A recent Reuters poll of market watchers had predicted the PBOC to keep the MLF rate unchanged. This is the first time since January 2022 that the PBOC reduced both these rates. The central bank had earlier signaled that it was reluctant to cut down rates due to multiple economic issues, such as inflation, rising debt, and the pressure on yuan.
As such, the central bank decision came as an unexpected decision for many experts. “The rate cut surprises us … It should be a response to the weak credit data on Friday. The government remains cautious about growth and will not let go,” Xing Zhaopeng, senior China strategist at ANZ, said to Reuters.

The PBOC decision followed a slew of dismal economic data. Retail sales, for example, grew only by 2.7 percent in July compared with a year ago. This is down from 3.1 percent in June. Industrial output grew by 3.8 percent, down from 3.9 percent.

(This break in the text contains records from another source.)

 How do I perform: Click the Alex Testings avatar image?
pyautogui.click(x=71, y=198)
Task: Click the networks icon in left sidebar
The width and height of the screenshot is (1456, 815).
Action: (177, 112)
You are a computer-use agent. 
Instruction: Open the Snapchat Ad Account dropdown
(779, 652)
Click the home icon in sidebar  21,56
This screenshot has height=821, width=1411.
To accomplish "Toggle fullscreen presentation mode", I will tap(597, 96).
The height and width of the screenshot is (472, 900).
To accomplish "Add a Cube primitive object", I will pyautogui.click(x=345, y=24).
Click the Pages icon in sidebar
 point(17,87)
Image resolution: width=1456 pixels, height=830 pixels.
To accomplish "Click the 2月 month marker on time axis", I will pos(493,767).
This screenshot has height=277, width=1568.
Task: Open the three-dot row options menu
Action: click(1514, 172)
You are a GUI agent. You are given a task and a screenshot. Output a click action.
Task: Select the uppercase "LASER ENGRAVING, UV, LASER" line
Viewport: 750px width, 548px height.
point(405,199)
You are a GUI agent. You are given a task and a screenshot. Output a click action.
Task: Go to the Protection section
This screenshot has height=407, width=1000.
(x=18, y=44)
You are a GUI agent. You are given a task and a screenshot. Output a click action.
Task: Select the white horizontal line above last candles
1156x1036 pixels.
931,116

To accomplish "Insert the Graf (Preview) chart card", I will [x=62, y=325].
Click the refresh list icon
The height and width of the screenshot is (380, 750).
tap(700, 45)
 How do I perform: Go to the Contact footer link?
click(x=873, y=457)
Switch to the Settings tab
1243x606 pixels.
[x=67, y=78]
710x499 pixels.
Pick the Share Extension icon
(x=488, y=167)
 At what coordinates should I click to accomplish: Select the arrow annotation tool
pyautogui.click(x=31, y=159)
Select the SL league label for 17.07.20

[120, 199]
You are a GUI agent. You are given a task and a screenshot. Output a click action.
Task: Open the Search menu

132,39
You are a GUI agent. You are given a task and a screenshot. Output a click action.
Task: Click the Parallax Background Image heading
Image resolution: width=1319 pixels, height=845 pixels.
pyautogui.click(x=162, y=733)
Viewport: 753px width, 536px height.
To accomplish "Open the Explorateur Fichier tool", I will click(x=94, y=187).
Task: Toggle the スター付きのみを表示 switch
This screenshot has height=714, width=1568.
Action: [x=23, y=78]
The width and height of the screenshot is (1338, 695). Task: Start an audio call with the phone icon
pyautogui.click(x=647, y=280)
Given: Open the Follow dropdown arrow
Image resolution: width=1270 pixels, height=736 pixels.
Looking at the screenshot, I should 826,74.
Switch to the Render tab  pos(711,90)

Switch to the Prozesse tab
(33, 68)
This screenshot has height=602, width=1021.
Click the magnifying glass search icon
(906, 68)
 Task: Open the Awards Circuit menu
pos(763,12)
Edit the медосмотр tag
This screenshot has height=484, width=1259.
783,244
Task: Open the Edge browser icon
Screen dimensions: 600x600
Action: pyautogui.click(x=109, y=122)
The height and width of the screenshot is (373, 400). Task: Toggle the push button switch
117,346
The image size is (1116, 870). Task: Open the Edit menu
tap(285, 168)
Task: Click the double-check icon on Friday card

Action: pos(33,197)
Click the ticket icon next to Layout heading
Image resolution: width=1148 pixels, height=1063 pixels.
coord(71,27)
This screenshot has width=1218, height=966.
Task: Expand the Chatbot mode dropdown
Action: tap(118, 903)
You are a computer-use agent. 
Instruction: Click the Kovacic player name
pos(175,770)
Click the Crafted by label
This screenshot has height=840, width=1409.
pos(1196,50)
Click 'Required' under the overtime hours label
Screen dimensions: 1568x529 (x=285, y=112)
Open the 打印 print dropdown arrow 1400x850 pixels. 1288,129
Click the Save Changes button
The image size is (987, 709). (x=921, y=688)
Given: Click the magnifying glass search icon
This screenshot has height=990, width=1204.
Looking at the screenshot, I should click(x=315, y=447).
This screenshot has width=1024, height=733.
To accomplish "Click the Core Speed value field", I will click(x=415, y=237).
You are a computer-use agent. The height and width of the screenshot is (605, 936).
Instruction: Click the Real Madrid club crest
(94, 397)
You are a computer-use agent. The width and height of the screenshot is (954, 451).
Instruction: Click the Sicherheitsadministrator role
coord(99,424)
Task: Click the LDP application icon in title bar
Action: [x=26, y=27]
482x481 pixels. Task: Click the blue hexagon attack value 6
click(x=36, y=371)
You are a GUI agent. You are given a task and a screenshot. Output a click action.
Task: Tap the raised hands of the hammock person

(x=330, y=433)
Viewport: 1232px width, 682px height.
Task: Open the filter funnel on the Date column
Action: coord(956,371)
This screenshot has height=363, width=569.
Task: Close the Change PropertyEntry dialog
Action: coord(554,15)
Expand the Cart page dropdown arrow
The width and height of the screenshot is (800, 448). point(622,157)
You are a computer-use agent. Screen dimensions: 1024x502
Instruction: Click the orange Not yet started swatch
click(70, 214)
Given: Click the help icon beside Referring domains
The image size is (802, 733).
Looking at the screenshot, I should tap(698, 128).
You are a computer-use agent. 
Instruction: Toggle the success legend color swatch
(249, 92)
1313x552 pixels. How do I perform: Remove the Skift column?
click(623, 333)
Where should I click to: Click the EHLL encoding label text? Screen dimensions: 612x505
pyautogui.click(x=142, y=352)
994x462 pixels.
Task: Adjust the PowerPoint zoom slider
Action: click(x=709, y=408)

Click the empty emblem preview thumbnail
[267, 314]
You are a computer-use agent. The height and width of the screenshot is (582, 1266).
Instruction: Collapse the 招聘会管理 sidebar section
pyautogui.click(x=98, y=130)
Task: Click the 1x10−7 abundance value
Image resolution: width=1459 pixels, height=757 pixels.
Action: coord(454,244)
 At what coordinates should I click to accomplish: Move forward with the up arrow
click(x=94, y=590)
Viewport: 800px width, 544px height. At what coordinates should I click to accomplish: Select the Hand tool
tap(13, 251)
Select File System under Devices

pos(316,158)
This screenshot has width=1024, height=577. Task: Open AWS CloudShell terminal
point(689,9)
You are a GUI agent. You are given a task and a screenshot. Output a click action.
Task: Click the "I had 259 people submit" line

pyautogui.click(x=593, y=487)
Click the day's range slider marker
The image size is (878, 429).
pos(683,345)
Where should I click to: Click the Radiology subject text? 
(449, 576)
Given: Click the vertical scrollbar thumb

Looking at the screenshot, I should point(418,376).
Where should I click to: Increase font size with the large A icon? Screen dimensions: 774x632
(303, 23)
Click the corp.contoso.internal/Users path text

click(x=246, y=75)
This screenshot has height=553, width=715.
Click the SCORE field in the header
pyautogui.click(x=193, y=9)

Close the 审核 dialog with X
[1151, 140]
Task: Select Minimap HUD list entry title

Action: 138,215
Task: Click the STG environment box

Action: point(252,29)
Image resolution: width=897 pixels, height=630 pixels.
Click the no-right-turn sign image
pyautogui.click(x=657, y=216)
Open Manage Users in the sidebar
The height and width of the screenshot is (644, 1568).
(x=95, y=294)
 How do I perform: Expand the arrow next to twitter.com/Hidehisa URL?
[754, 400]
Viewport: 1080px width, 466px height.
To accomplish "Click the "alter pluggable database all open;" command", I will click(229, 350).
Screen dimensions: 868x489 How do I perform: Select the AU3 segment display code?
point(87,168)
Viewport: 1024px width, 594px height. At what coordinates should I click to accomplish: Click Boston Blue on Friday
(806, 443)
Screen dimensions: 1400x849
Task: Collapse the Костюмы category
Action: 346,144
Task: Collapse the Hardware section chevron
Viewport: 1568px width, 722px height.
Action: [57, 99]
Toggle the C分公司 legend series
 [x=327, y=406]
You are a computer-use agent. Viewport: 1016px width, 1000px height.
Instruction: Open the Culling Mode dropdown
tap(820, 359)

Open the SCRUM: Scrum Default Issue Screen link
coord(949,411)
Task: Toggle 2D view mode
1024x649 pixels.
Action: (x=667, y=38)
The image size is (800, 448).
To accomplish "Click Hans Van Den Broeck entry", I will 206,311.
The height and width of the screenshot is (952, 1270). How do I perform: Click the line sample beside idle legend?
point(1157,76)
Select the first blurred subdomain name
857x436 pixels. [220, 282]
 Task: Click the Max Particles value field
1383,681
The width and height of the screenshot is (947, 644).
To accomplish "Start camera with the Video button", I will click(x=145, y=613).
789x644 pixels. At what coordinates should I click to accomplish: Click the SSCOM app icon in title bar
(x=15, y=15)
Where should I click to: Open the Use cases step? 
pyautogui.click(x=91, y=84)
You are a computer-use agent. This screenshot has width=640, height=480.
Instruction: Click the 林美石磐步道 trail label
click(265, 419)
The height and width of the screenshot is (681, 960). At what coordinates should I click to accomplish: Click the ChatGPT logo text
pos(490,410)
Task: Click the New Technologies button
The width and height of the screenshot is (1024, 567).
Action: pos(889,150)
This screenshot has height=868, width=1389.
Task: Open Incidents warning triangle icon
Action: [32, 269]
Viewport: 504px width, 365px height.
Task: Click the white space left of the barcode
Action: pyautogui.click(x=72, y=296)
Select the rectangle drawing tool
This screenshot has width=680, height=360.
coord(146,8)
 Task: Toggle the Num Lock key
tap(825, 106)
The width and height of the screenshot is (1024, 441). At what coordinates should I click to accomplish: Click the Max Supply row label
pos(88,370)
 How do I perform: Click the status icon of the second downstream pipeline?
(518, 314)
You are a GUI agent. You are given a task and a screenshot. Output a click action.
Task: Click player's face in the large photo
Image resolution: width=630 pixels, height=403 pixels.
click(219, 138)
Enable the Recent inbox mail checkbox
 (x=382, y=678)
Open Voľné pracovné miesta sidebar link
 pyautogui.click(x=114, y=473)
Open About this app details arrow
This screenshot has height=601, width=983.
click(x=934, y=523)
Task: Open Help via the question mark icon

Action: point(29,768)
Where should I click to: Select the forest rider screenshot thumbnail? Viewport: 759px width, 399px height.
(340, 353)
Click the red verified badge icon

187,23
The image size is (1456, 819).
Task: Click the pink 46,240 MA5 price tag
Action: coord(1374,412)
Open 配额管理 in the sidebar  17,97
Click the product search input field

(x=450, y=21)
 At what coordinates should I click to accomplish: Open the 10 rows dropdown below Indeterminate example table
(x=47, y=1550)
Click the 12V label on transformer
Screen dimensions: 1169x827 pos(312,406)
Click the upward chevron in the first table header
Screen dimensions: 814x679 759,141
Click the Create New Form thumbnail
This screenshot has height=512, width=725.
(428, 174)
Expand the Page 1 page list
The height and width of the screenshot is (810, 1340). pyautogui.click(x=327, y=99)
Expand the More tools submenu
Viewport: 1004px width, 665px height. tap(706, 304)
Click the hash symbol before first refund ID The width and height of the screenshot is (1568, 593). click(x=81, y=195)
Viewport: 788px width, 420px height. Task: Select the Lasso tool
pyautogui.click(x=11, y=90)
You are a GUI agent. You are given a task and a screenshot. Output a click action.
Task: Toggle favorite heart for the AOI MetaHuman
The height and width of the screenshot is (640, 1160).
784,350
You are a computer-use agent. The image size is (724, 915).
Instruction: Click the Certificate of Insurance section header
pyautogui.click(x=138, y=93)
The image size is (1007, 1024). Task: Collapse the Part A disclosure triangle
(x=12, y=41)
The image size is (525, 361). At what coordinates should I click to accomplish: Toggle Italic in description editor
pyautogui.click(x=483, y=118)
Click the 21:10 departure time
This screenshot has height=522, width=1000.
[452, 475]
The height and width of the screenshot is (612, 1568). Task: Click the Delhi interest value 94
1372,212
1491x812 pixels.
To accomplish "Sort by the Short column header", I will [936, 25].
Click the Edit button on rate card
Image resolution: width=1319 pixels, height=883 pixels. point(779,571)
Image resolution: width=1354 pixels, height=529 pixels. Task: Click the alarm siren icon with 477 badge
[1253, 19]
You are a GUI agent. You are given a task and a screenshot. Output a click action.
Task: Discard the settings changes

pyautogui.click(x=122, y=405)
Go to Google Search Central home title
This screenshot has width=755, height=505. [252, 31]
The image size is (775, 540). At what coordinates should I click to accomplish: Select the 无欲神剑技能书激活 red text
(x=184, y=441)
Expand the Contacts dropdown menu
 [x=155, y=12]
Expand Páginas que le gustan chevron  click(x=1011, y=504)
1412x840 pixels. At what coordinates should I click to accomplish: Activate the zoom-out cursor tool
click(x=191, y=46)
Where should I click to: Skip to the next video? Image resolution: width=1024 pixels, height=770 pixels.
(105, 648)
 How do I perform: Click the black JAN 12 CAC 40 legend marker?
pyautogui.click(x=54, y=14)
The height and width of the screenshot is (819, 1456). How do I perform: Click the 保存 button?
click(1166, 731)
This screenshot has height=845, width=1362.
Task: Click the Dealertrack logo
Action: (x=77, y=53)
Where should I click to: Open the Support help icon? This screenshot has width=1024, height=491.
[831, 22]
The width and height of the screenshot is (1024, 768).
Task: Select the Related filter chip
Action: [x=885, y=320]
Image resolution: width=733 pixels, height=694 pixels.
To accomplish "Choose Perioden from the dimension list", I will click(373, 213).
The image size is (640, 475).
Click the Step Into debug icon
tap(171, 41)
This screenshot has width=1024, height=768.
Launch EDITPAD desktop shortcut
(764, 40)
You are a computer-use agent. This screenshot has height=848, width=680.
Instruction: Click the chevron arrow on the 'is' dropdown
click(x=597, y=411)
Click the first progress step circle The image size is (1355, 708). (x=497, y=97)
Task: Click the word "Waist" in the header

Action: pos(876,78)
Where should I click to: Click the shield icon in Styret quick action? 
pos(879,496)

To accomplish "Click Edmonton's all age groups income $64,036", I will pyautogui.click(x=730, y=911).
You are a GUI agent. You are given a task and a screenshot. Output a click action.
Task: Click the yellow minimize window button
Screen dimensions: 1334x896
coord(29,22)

New credit grew at the slowest pace since 2017. China’s economic slowdown kicked off in March after authorities imposed strict COVID-19 lockdowns in dozens of cities.

COVID-19 Policies, Property Market Woes

According to Nomura Holdings, China’s growth in the second half of 2022 will be negatively affected by its strict COVID-19 policies, a potential slowdown in exports, and a downward spiral in the property market.
“Beijing’s policy support could be too little, too late, and too inefficient,” Nomura said about the rate cut in a note, according to Bloomberg. “We think markets are too optimistic about growth in the second half, and we expect a new round of cuts of growth forecasts in coming weeks.”

China’s property market also has been in trouble for some time. As the sector accounts for around 30 percent of gross domestic product (GDP), it is putting significant pressure on the economy. The crisis in the property market was triggered by angry buyers who are threatening to stop paying mortgages on unfinished homes.

According to Goldman Sachs, the situation is now making people more reluctant to invest in a new home. JP Morgan is expecting the first-half earnings of Chinese developers to be lower by 30 percent year over year.

In the first seven months of 2022, property investment by Chinese developers fell by 6.4 percent. In July, new home prices fell for the eleventh straight month in 70 major cities.